Given exercise
Copy the listing below between the lines holding "Image resolution: width=1153" and "point(243,867)", both included, leaving out the pictures.

Material for this task
§

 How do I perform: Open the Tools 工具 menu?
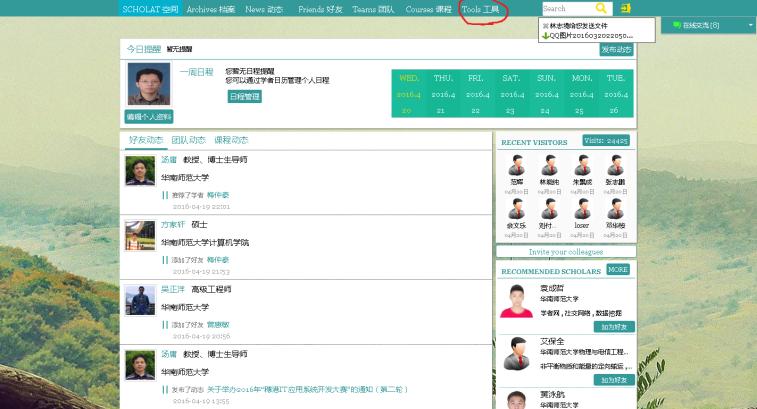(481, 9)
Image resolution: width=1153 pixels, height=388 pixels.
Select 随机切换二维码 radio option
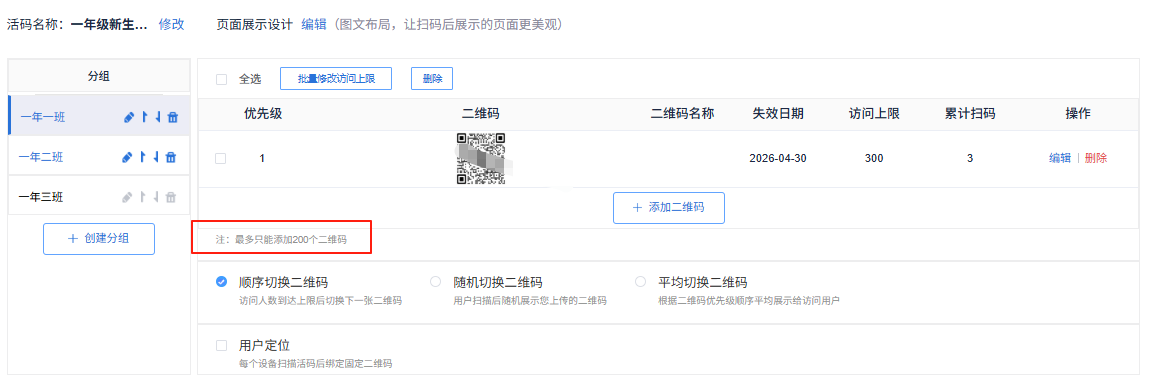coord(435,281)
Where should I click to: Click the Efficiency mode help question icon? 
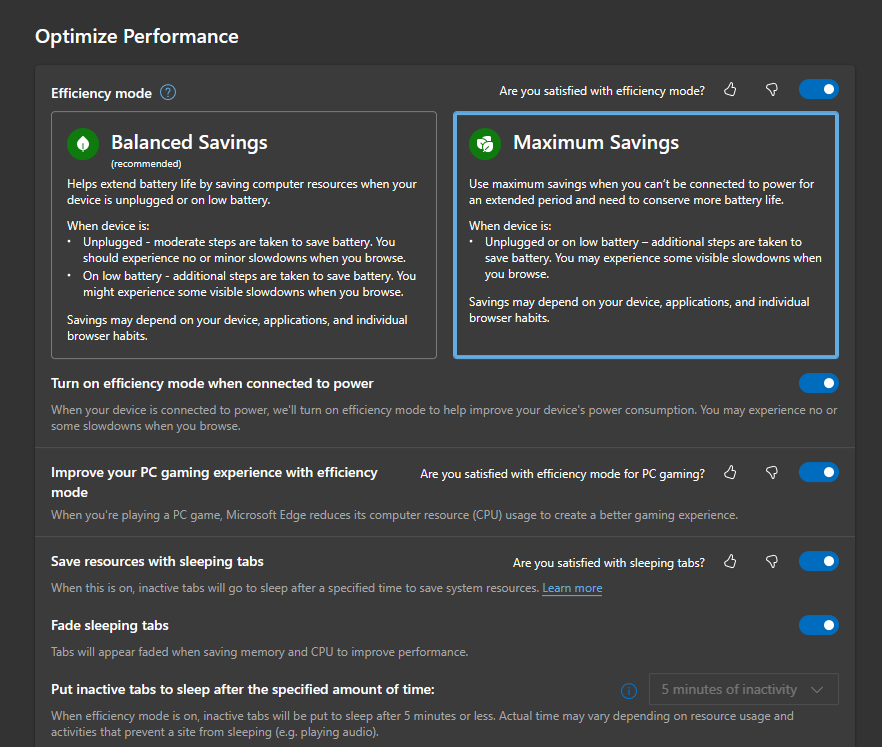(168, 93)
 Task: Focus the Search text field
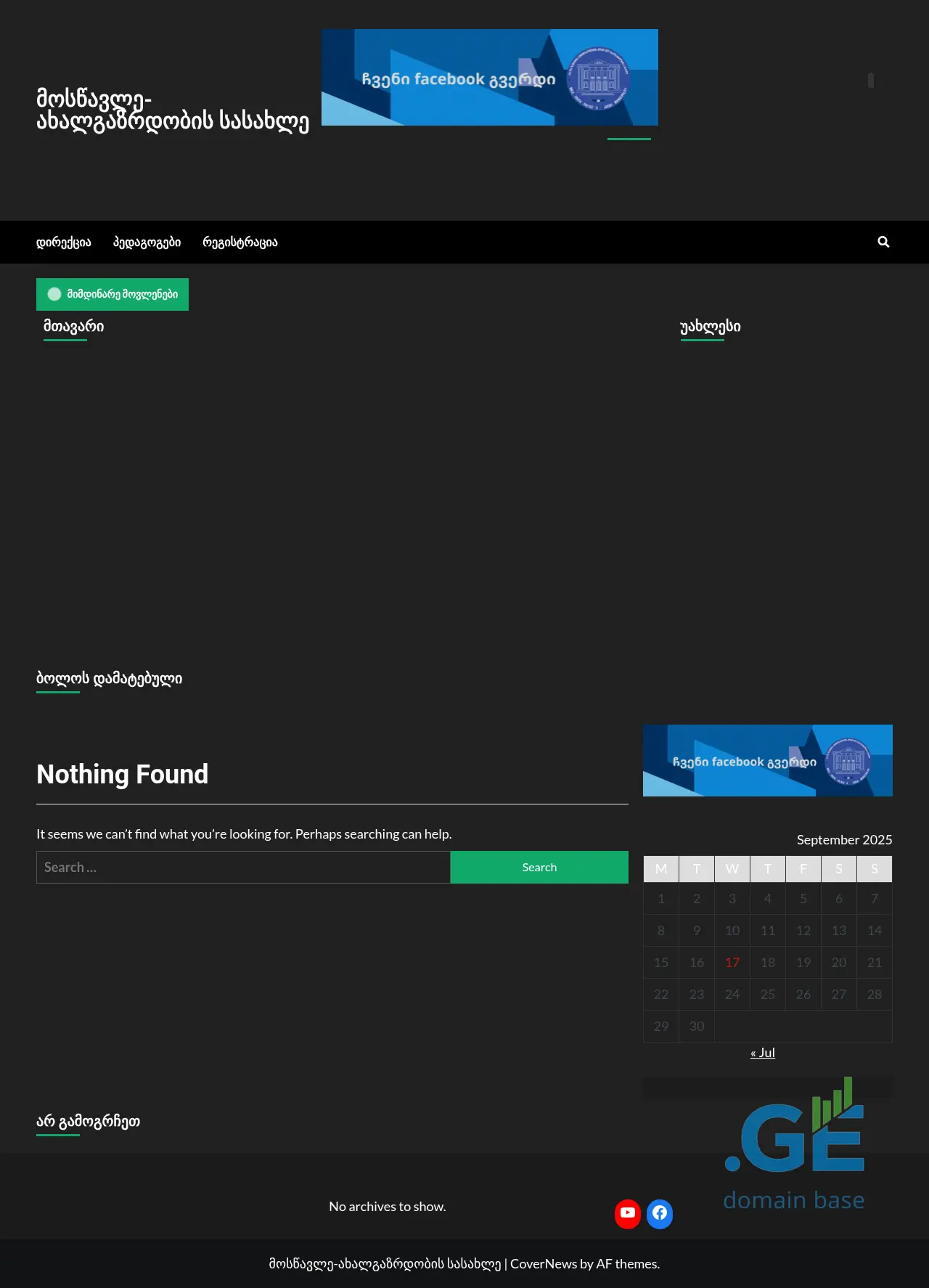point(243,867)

§

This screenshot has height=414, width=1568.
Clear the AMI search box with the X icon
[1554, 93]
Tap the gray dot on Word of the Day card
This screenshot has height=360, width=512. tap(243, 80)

§

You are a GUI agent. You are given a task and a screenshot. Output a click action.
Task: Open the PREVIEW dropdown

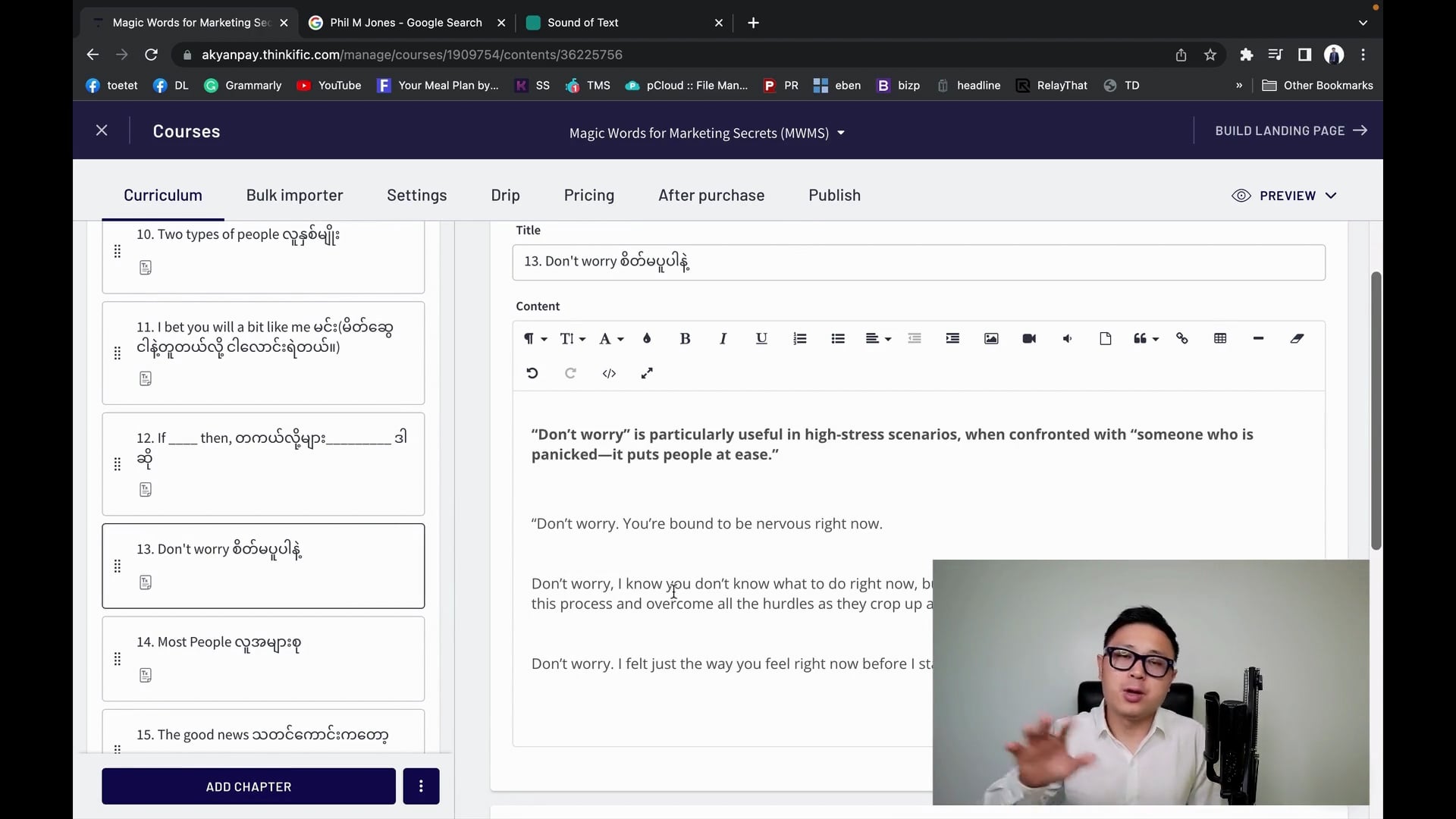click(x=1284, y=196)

§

Result of this exercise
Image resolution: width=1153 pixels, height=388 pixels.
Select 随机切换二维码 radio option
coord(435,281)
Where should I click to: Click the Efficiency mode help question icon? 
(168, 93)
 Task: Focus the Search text field
point(243,867)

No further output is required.